I once described them as Baby Boner Bandaids. My boss did not like that.
But, I committed myself to hawking foreskin for the foreseeable future if it meant Colby and I could afford a shitty place on the outskirts of Brooklyn as we immersed ourselves into the art scene.
Colby loved his job, though he wouldn’t admit it. He loved having his big family around.
I loved writing at the shitty Irish pub two blocks down from our cookie-cutter new build apartment. I loved seeing my mother, but I also loved leaving the house I grew up in, that my father died in, that I could foresee myself trapped in, alone taking care of my mother for the rest of my life. Though she remained in good health, I knew whenever a turn took, everything would fall to me.
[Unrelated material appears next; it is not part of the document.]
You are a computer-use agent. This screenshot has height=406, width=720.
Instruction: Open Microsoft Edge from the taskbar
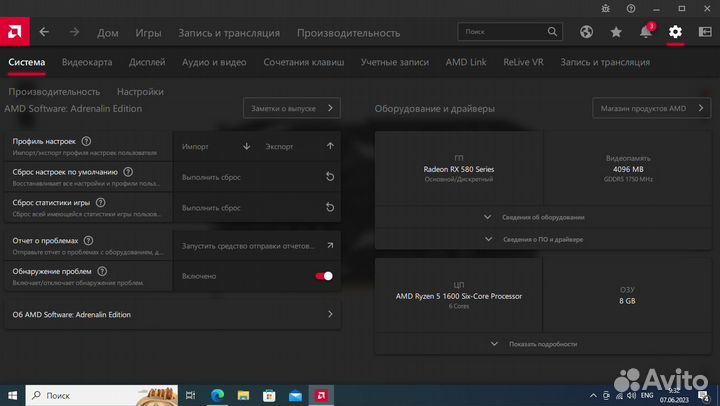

So I left, and made Colby come with me. I’d told him to give me just a few years, and if I couldn’t crack it, if I couldn’t make a good living off it, we’d come back.
He willingly took those odds.
Our Brooklyn apartment measured about 1/4th the square footage of our Indianapolis walkup. Each day, Colby worked from the couch, and I worked on the bed, and we hoped our zoom schedules complimented one anothers.
At night, we went out. We sat in the audience of shitty plays, two of maybe five or six attendees, just so I could introduce myself to everyone afterward–the cast, the writer, the guy who worked the theater. “I’m working on a new play of my own,” I told them. “Let me know if you ever want to grab a drink and write together,” I would tell screenwriters. Or, “Let me know if the space ever opens up and you need someone to fill it,” I would tell the theater guys. I would give out my Instagram like a business card. It all felt very Death of a Salesmen.
I thought maybe the more people I met, the more I could sniff around for rising talent—and grab onto the edge of their shooting star to bring my own a little bit higher.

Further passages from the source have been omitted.